Luke 9: 28-43 – Transfiguration and Healing


Sermon
The Rev. Sheila Scott, Deacon
Last Sunday after the Epiphany

It seems as though it was just last week that we celebrated Jesus’ baptism in the river Jordan, at which time the heaven was opened and the Holy Spirit descended upon him in bodily form like a dove. And the voice came from heaven “you are my Son, the Beloved, with you I am well pleased”. That event marked the beginning of Jesus’ ministry.

This event, the transfiguration, suggests a new turning point in Jesus’ ministry, his preparation for the final journey to Jerusalem, and our preparation for Lent. These two experiences of baptism and transfiguration are linked together as part of the definition of just who Jesus is, and what he is about.

Only 8 days after Peter proclaims Jesus as the Messiah, Jesus takes Peter and John and James and goes up the mountain to pray. While Jesus was praying, we are told, the appearance of his face changed, and his cloths became dazzling white. Suddenly two men appeared, Moses and Elijah, and were talking to Jesus about his departure, or exodus.

The disciples were halfway asleep, but Peter, while he does not truly understand what is happening, grasps the importance of the moment, and offers to build three dwelling places for Moses, Elijah and Jesus. While he was saying this, a cloud overshadowed them, and from the cloud came a voice that said: “This is my Son, my Chosen, listen to him!” Which, no doubt, terrified the disciples.

So why the appearance of Moses and Elijah? Their appearance with Jesus on the mountain of Transfiguration, clearly intends to connect the representative of Old Testament law, Moses, and prophet, Elijah with Jesus, the Messiah.

Both Moses and Elijah were mediators between God and the people. With their appearance, they serve to place Jesus in continuity with Jewish tradition, and with their departure, ultimately allowing Jesus a prominent, final role.

The voice of God tells the disciples to LISTEN, to truly understand Jesus and who he is as Son of God, and what the implications of following him really means for their lives. Jesus has been talking about his impending betrayal, suffering, and death and about the meaning of discipleship, of taking up their cross and following him, but thus far, the disciples do not understand the true cost of their discipleship. They have less difficulty associating Jesus, the Messiah with power, than understanding his power to be faithful and obedient to God unto death. It was a very difficult concept for the disciples to grasp then, as it still is today.

If we are honest, we would have wanted to stay on the mountain ourselves. If you ever felt that “thin place” or a “God moment”, or a “moment closest to Christ”, listening to beautiful music, or experiencing a breathtaking sunrise or sunset, you know what I mean…you do not want it to end.

I remember my Episcopal Cursillo in March of 2000 at Camp Capers in West Texas. It was called the Cursillo of “The Descending Dove” an experience that I cannot put in words. It was my very first religious retreat or gathering ever. I felt the presence of the Holy Spirit more profoundly than I have ever felt it in my life, up to that point.
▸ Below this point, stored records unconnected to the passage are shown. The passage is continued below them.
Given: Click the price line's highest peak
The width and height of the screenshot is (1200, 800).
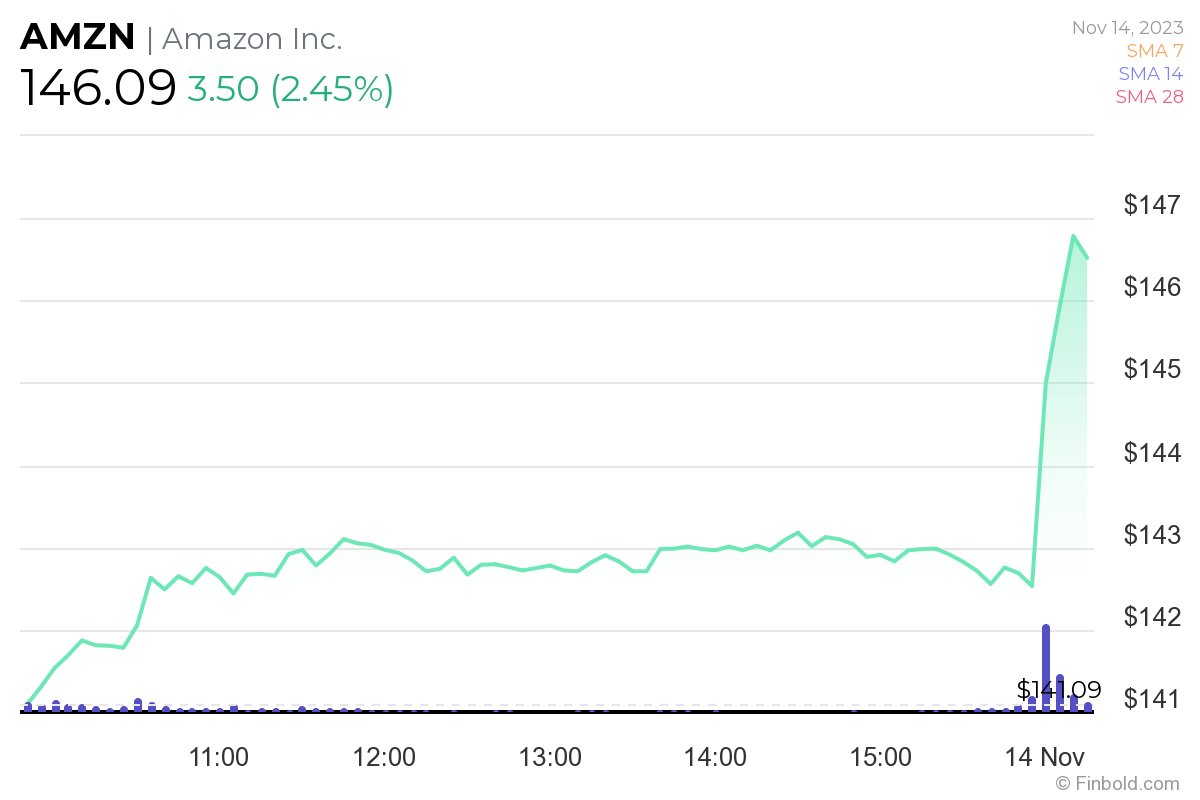Looking at the screenshot, I should pyautogui.click(x=1073, y=237).
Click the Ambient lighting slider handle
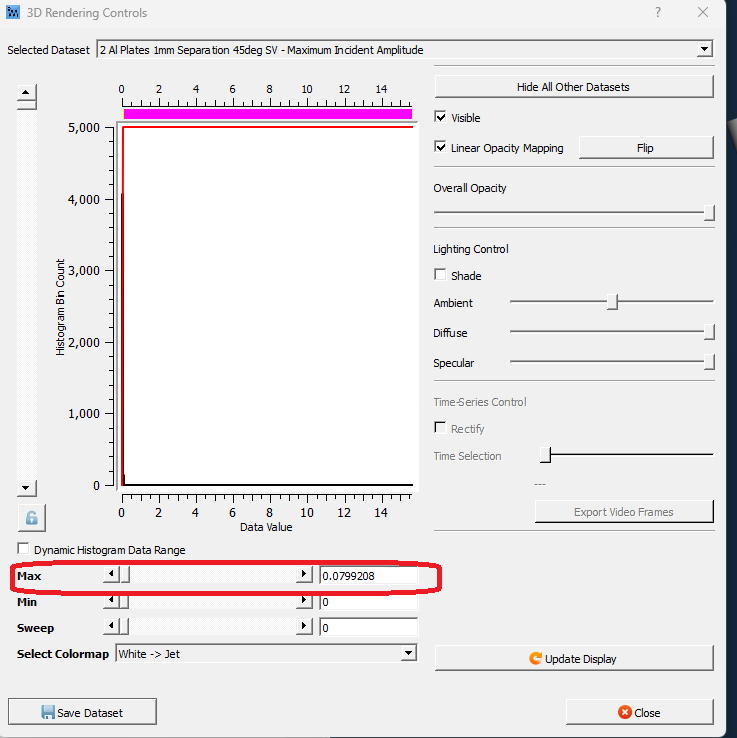 pyautogui.click(x=612, y=303)
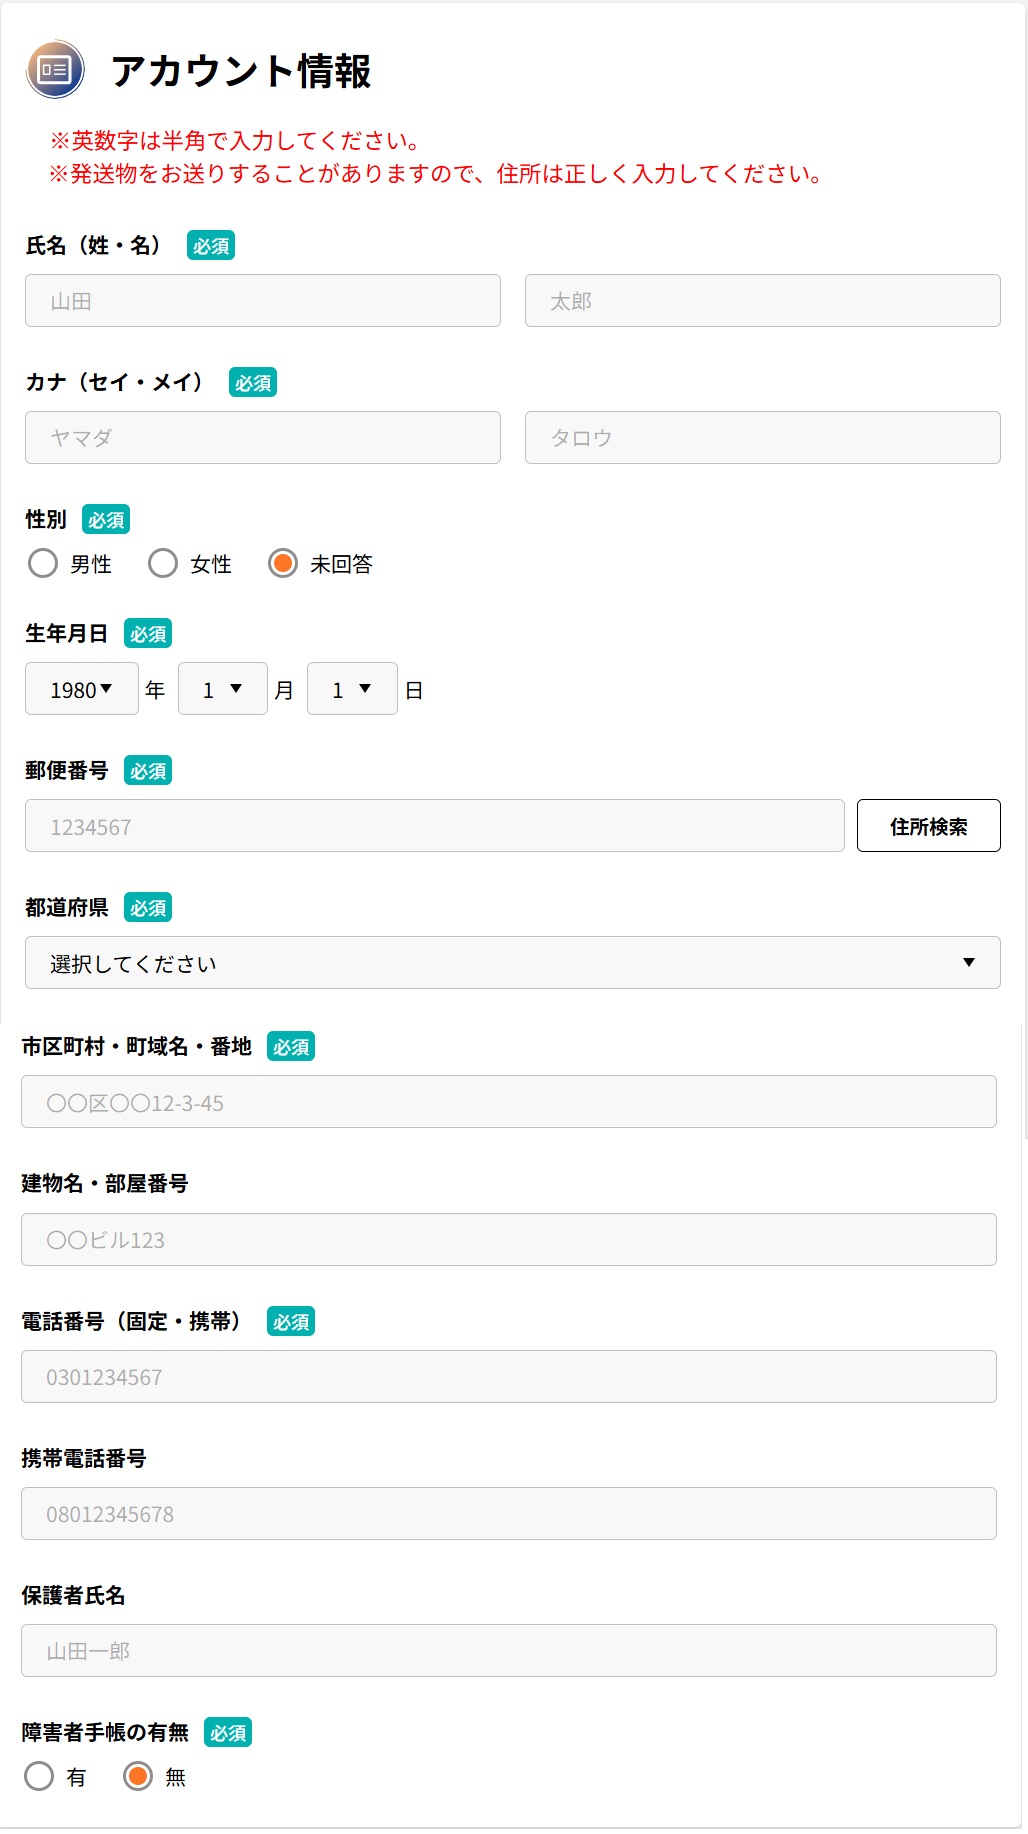The width and height of the screenshot is (1028, 1834).
Task: Click the 保護者氏名 guardian name field
Action: coord(509,1651)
While some described it an emotional high, for me, it was rather a feeling of peace, of being accepted by God just as I was. I made a commitment then, to try to live in such a way that I could continue to experience the peace of God in my life. This led to an intense desire to learn, to study and to inwardly digest, to listen, to pray and to serve. Has it been an easy road? Definitely not, the Roman Catholic in me still feels guilty about pretty much everything, but I also learned, be careful what you pray for, because God will lead you to challenges you really do not feel prepared for, but he will always give you the strength to face them. We have the advantage over the disciples, we get to learn from their mistakes and triumphs, and get to practice year in and year out, they only had one chance…

Just like Jesus, who after the Transfiguration came down from the mountain and healed the epileptic boy, we also need to come down from our metaphoric “mountain”, our place to encounter God, into the valley to bring hope, and healing to a broken world.

It is vital to take time for daily prayer, meditation or listening to God to understand his will and to give us strength to face the challenges of the world in which we live in, after all, time and time again we read that Jesus retreated to pray; but we have to remember, prayer is preparation for action. Thomas Groome, Catholic educator said: “Christian faith involves believing, trusting and doing God’s will. Saying we believe in God is one thing, but living our Christian faith is something else”.

Feeding the hungry, providing to the needs of the homeless at shelters, supporting refugees to get on their feet and start a new life in our communities, guiding youth to stay in school, working for justice for all in our communities, finding solutions to the gun violence that is claiming so many innocent lives in our town and across the nation, these and many others issues need our desperate attention.

As South African Archbishop Desmond Tutu once said “God is transfiguring the world right this very moment, through us, because God believes in us and because God loves us…And as we share God’s love with our brothers and sisters, there is no tyrant who can resist us, no opposition that cannot be ended, no hunger that cannot be fed, no wound that cannot be healed, no hatred that cannot be turned into love, no dream that cannot be fulfilled”

Let us prepare ourselves this Holy Lent to become that positive force that cannot be stopped in our community and beyond. AMEN.